→ **Source records**:

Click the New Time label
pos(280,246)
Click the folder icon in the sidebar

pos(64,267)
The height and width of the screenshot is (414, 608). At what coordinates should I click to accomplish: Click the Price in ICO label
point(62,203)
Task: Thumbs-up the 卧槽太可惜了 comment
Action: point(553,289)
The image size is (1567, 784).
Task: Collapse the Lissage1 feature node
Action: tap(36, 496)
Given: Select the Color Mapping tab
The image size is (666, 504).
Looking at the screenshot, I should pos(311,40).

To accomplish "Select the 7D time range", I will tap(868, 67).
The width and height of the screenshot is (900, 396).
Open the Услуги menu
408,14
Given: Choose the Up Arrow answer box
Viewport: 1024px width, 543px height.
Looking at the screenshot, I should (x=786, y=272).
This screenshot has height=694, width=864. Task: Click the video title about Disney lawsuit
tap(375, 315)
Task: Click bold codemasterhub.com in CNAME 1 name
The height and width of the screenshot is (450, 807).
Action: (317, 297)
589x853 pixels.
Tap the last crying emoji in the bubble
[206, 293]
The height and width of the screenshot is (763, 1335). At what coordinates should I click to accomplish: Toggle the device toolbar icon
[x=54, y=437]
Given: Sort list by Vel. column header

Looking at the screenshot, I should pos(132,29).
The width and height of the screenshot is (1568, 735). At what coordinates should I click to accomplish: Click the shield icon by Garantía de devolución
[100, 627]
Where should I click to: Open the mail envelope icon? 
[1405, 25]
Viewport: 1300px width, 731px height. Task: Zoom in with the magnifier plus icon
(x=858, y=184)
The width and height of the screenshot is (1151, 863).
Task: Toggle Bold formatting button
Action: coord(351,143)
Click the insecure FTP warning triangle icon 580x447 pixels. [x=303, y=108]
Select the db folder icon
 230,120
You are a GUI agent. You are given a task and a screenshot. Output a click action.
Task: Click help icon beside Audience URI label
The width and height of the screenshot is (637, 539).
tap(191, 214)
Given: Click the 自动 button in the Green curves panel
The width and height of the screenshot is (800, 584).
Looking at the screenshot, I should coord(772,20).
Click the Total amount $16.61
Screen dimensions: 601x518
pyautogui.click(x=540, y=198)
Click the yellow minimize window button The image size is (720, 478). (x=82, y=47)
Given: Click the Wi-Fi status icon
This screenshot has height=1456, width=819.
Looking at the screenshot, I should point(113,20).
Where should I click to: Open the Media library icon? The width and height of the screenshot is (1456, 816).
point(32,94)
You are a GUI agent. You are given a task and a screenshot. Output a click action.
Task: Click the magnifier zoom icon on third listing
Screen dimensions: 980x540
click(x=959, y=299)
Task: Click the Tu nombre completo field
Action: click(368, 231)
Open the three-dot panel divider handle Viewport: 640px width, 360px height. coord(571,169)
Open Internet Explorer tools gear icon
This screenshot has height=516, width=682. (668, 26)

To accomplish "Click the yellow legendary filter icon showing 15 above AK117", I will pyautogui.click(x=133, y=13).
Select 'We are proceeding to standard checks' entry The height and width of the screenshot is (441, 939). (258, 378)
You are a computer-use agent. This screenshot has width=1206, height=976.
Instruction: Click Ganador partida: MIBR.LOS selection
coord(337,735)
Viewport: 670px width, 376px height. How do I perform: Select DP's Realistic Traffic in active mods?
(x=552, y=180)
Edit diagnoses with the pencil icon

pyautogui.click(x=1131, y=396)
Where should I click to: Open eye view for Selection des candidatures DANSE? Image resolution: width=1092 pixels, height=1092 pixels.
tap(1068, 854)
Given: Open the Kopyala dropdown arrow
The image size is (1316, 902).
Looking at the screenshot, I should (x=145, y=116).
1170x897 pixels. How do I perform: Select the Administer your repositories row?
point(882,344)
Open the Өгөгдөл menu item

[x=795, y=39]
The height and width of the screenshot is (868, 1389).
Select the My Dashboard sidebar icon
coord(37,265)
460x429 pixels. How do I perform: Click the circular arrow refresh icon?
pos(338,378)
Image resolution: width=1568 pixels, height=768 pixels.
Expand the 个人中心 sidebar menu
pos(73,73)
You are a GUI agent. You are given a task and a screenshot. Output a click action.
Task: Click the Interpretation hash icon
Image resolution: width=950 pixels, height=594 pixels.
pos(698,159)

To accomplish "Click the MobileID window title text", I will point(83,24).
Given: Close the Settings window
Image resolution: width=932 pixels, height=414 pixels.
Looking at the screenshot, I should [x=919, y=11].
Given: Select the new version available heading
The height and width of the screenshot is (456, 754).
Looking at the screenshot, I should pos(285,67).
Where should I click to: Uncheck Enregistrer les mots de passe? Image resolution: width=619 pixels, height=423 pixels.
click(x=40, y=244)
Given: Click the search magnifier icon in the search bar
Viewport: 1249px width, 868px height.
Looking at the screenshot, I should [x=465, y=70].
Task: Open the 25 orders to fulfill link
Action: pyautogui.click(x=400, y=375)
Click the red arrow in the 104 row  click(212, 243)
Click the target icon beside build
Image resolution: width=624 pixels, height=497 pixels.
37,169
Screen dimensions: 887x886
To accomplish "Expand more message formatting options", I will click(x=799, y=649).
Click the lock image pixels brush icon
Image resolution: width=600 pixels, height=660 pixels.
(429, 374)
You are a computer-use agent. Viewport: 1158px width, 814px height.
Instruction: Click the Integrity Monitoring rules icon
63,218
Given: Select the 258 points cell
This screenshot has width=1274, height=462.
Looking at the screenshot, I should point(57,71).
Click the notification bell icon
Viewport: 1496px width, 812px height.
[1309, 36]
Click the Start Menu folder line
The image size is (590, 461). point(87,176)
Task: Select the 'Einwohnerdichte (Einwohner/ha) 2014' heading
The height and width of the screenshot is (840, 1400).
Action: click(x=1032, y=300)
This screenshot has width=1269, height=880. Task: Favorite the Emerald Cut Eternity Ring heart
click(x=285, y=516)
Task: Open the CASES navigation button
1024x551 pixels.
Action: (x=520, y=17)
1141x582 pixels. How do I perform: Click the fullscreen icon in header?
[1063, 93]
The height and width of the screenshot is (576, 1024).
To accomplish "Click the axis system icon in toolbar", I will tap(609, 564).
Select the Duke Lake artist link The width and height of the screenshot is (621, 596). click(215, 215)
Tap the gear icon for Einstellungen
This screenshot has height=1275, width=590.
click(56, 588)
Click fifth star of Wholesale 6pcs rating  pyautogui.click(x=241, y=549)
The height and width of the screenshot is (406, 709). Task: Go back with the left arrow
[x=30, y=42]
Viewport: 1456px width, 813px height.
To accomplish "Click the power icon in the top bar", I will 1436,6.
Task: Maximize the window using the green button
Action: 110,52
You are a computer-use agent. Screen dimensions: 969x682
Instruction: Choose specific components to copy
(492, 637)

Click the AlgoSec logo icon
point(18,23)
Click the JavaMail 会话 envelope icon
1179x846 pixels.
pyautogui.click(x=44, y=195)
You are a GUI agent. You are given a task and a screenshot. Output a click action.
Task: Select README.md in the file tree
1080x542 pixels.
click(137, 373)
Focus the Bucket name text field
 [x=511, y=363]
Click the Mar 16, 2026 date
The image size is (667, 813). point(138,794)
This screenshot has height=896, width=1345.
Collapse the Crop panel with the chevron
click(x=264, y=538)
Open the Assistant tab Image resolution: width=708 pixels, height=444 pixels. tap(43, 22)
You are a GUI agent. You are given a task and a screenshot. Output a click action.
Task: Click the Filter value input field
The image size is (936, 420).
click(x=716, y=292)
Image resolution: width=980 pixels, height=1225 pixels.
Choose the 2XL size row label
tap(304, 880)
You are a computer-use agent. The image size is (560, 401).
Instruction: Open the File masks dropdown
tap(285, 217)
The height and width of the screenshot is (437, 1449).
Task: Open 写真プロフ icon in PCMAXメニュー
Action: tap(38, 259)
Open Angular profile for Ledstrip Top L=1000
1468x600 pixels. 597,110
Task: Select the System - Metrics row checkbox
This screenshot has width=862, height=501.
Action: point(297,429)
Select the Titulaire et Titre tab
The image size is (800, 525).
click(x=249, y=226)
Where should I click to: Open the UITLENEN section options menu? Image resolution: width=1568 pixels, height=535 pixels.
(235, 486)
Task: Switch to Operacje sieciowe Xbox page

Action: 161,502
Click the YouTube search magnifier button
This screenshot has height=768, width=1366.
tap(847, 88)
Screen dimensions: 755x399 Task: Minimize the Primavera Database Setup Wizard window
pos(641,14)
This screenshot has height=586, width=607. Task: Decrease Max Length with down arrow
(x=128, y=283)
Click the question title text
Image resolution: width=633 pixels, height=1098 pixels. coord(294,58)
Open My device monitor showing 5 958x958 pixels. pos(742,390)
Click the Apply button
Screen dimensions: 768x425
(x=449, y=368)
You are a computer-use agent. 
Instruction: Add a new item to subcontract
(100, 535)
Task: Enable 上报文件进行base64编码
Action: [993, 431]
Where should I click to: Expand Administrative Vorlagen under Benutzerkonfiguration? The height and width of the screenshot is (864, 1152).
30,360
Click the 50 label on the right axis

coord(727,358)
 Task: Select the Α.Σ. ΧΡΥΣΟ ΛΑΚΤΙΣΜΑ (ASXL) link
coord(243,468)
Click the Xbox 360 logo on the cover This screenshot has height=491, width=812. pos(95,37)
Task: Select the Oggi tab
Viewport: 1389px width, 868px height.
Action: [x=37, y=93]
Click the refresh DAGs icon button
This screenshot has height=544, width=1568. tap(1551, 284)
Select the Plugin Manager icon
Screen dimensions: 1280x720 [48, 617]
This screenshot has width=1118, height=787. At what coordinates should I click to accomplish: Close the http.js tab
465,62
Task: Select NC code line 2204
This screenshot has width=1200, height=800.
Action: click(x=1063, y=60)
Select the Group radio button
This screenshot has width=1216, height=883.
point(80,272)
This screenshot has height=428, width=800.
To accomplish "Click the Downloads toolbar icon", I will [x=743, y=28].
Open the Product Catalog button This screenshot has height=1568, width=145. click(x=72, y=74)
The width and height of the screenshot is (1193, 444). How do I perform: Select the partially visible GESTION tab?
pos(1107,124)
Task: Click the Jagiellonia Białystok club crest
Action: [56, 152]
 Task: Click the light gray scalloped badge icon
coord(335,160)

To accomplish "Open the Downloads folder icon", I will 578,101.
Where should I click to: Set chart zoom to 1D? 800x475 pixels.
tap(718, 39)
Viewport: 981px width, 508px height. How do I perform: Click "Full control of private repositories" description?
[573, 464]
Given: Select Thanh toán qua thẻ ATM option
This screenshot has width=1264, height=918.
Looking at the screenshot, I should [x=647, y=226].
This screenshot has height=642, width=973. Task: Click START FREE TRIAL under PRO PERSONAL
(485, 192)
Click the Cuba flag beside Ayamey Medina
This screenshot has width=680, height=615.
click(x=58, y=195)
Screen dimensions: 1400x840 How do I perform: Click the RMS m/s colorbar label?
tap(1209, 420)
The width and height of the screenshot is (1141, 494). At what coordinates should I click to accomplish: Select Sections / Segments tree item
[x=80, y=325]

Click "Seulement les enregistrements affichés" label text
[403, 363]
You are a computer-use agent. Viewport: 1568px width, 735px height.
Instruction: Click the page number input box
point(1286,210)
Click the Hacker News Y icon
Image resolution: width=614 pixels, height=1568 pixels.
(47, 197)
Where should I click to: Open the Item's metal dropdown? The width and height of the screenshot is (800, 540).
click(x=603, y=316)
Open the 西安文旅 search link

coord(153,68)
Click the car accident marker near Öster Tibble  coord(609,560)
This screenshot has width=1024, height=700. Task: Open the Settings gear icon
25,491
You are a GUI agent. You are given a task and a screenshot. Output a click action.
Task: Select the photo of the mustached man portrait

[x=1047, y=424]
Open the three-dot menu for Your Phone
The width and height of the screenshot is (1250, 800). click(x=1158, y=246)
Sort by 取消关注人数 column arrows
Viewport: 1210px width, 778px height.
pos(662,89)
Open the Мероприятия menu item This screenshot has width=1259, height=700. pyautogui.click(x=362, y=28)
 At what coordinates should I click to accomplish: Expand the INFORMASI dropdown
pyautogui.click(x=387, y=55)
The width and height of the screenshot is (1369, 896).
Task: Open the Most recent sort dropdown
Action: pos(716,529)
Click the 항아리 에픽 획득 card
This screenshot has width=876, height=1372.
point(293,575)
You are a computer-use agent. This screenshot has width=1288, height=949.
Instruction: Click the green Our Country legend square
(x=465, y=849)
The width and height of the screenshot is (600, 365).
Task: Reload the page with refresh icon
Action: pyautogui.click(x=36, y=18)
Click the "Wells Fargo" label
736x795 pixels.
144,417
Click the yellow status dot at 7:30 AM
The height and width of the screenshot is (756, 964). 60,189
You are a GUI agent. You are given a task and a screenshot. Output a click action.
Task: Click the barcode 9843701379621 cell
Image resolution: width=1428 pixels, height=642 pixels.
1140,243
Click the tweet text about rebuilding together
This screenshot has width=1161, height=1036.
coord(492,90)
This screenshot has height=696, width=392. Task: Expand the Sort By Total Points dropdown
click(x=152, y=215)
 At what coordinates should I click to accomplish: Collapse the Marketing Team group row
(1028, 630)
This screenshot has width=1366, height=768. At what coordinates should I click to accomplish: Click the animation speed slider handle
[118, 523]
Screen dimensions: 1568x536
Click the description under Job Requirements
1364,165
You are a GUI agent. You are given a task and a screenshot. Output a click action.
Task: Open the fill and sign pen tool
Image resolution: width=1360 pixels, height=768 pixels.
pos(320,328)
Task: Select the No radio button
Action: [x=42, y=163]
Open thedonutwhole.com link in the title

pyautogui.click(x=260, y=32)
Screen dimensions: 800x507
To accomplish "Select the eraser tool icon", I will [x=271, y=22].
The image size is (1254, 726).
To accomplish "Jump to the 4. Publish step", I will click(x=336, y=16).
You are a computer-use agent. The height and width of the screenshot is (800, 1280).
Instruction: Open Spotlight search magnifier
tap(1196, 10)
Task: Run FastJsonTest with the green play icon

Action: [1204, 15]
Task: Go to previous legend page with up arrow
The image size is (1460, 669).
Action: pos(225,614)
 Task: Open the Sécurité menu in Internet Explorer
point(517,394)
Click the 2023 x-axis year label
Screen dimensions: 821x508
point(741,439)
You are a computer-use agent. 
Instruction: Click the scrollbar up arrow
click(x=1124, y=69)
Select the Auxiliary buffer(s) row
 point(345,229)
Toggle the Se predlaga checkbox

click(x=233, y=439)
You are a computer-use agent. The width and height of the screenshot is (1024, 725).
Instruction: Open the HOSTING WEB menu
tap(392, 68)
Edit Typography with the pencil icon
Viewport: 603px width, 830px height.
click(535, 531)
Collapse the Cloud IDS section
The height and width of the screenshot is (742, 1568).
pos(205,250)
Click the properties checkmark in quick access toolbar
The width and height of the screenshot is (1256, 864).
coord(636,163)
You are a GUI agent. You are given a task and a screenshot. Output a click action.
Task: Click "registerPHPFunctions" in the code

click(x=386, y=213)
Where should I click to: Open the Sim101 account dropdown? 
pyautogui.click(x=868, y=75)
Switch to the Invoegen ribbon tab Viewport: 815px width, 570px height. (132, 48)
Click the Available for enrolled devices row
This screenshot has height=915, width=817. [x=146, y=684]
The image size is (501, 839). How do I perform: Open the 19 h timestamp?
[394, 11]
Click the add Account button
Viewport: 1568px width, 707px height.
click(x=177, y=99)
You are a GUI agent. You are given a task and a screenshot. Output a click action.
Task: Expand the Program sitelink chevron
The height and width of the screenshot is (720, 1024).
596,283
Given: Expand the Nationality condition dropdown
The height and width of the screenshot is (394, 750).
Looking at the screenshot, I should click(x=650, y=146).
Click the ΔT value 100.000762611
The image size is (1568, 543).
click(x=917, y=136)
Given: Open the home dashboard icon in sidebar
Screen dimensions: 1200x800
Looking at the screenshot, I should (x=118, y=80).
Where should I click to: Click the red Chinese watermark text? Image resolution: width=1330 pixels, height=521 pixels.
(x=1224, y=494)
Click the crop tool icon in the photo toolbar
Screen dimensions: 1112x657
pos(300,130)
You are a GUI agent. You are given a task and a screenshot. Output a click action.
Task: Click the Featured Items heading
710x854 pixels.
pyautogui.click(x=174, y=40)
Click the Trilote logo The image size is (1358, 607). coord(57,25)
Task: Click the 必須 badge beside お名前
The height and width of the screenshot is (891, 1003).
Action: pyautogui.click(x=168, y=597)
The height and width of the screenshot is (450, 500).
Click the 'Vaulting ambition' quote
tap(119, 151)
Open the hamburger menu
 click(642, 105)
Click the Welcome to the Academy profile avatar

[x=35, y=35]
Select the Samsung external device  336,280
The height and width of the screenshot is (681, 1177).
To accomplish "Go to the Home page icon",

→ **Task goal**:
Please find how many lines in the records hold "computer", then give that number with nothing else.

→ **Task result**:
10